El Anfión Matritense

(Madrid, 1843)

Prepared by Juan de Dios Rodríguez Bailón
Online only (2009)

El Anfión Matritense [AMA] was published four times monthly from January to July 1843 and produced twenty-six issues. Printed in Madrid by the Publishing House Panorama Español, the journal was directed by Miguel Agustín Príncipe, a major writer, poet, journalist, and gifted amateur performer. AMA was connected with the Madrid-based Asociación Musica, an organization that included well-known Spanish composers, performers, critics, pedagogues and members of Spanish royal family. Each issue is eight pages long: the first part consists of a summary of the journal’s content, information for subscribers and one or two articles dealing with musical subjects, followed by a poetry section and the chronicle of major musical events.

The journal’s Prospecto exposes its aims and those of the Asociación Musica, namely, to establish as a basic principle the promotion of "art music in Spain, making it available to all budgets, and satisfying both the needs of professional musicians and the demands of the amateurs." The main topics treated in the publications include music criticism, biographies, and the history of music and musical instruments. The journal also produced supplements containing music and poetry, short stories, novels and anecdotes. A detailed study of the topics treated in the Anfión Matritense reveals the following statistics: poetry represents 24.4% ; national and international chronicles 22.7%; history of music 15.9 %; editorials 13.6%,; discussion of music 7.9% ; music theory 5.1%; advertising 4.5%; organology 2.3%; music pedagogy 1.7%; miscellaneous 1.1% and fiction 0.8%.

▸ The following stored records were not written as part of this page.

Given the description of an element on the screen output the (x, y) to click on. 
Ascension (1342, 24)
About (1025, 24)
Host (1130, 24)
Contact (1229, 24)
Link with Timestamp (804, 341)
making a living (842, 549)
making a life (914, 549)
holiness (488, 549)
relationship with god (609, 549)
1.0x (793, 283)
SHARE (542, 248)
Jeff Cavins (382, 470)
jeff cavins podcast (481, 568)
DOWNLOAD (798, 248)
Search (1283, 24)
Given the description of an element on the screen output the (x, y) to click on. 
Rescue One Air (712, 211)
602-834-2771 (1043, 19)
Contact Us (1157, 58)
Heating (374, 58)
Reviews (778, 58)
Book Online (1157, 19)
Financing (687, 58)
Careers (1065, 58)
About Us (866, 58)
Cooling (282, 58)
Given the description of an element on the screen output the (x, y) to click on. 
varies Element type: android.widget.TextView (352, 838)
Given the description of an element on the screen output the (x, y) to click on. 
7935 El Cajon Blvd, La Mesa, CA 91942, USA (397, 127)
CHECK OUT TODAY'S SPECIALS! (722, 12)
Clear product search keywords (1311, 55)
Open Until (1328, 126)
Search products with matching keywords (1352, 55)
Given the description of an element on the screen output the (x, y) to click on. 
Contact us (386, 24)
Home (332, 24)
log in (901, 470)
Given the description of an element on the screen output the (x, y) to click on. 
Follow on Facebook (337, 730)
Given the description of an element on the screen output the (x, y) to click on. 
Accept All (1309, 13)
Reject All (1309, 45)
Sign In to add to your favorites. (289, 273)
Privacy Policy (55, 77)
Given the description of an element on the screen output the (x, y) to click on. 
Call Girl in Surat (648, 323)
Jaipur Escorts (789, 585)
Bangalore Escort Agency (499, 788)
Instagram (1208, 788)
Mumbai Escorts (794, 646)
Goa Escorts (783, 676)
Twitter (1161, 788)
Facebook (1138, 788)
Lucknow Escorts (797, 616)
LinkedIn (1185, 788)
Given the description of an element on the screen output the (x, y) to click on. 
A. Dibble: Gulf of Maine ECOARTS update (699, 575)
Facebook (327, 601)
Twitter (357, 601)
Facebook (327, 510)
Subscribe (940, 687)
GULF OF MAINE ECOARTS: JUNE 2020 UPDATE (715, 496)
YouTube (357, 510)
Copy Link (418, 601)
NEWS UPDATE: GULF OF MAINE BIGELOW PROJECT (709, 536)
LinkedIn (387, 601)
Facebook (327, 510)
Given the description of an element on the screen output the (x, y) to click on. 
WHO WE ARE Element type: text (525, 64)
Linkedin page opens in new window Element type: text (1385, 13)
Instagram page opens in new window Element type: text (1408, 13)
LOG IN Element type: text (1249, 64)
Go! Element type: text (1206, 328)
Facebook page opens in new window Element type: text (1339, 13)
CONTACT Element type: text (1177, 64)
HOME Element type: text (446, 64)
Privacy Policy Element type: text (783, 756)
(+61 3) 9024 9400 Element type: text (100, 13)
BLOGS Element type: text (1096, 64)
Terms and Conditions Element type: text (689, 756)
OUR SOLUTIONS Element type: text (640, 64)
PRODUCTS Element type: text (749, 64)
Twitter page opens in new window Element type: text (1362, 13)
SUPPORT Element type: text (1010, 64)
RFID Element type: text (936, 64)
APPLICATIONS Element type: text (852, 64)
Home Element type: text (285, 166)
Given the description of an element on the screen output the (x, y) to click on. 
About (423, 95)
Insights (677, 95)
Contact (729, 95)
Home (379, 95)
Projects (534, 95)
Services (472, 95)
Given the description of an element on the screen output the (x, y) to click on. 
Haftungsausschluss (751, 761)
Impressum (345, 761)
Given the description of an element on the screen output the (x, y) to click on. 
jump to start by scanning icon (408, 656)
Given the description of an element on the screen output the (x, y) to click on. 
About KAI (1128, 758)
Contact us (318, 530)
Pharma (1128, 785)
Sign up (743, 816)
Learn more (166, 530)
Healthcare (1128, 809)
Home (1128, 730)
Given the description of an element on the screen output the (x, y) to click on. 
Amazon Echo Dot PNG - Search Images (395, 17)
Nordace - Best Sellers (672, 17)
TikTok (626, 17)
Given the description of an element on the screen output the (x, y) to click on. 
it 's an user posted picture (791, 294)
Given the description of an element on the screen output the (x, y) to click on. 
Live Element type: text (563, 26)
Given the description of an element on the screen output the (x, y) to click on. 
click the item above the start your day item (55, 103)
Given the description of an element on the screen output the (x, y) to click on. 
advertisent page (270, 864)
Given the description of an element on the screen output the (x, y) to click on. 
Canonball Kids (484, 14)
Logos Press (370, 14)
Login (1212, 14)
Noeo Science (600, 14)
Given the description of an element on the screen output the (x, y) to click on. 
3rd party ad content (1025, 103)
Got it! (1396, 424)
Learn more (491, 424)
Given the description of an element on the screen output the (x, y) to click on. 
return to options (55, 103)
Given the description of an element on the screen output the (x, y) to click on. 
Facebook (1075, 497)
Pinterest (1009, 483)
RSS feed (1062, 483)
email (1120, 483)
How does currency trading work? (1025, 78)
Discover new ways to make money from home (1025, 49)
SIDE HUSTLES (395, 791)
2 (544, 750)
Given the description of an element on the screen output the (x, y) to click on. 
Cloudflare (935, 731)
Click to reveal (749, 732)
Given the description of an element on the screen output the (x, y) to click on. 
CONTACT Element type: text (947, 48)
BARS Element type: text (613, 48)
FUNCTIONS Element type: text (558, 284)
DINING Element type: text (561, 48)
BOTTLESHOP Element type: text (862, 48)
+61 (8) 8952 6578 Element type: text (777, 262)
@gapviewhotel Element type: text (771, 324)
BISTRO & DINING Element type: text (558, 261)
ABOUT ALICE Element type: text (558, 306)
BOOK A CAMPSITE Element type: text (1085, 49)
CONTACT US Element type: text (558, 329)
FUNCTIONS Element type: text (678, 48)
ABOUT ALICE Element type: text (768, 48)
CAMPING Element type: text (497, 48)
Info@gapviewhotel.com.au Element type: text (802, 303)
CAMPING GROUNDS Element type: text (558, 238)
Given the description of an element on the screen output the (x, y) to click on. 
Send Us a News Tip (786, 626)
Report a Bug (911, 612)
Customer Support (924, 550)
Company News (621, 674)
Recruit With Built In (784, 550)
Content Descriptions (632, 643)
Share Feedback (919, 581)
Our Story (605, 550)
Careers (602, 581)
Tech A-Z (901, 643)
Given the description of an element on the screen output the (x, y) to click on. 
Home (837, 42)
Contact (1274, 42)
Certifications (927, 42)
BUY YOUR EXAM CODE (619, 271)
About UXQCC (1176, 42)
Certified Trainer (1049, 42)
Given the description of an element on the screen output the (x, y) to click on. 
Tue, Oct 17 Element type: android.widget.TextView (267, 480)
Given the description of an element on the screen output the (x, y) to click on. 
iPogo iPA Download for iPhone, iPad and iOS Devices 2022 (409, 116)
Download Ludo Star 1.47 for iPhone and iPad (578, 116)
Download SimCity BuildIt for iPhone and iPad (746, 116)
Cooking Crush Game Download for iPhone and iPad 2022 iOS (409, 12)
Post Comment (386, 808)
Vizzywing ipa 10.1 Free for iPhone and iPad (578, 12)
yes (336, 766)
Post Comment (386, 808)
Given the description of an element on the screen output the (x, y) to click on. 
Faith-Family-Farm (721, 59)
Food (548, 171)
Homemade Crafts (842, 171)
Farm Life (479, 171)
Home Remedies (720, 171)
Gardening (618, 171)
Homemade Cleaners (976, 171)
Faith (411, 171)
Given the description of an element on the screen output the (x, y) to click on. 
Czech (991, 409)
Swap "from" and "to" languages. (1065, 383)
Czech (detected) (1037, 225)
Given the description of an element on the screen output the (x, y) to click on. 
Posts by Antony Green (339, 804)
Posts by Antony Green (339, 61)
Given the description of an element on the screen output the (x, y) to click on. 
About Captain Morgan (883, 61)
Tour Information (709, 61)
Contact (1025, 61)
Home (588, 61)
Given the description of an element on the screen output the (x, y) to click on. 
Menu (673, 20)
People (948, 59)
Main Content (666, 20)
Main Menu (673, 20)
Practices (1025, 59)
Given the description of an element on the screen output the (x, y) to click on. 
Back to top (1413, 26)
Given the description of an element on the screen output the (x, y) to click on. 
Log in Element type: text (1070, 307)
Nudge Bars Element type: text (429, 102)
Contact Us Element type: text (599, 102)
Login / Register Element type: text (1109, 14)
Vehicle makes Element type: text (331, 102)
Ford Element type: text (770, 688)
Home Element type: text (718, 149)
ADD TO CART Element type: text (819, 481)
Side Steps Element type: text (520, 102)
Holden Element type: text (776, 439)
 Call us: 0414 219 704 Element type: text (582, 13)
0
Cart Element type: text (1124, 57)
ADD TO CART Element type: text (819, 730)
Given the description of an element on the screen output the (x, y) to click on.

The subjects of the articles dealing with music follow the paradigm of romanticism. The sentiment of nationalism is palpable in the constant search for a Spanish national opera and the references to Spanish folklore, both recurring themes in the publication. The chronicles reflect on the musical life in the most frequented social salons (whether palaces, bourgeois salons or other institutions) and theaters (that witnessed the “conflict” between the opera and zarzuela). Though the journal focuses on musical events taking place in Madrid, it also gives good accounts of performances in other Spanish cities (such as Granada, Málaga, Santiago de Compostela, Seville, and Valladolid), as well as world capitals (such as Berlin, Buenos Aires, London, Naples, Paris, and Vienna). Finally, although the journal focuses on secular music, religious music is also treated in general articles and specific reviews.

For each AMA issue subscribers could choose one of the following four supplements titled: De obras elementales [From elementary works], a Método de Solfeo [Method of solfege]; De armonía, contrapunto y composición [About harmony, counterpoint and composition]; De música recreativa [Of recreational music], including a selection of pieces for piano and singing; and De música fácil al alcance de todos los aficionado [Music easily accessible to all aficionados]. The latter contains a variety of Spanish songs, accompanied by piano, guitar, flute, waltzes and light compositions. Also, annual subscribers received several lithographs by famous contemporary artists (up to six a year) and could participate in a lottery for a piano. As the publication expanded, the journal added more supplements dedicated to the guitar, the flute, the violin and the music bands. The works distributed were numerous and by a wide range of authors. For example, Indalecio Soriano Fuertes’s outstanding solfeggio and harmony method by, the vocal, piano; flute compositions by Gaztambide and Florencio Lahoz ; guitar compositions by Antonio Dionisio Aguado, and organ works by Roman Gimeno.

The roster of contributors to the publication included a number of well-known writers: Pedro Mata, Indalecio Soriano Fuertes, Florencio Lahoz, José María de Albuerne, Basilio Basili, Juan Antonio Nin, Pedro Albéniz, Joaquin Gaztambide, Eduardo Dominguez de Gironella and Gertrudis Gomez de Avellaneda.. Queen Isabel II and her sister the Infanta Maria Luisa Fernanda were among the journal’s many prestigious subscribers.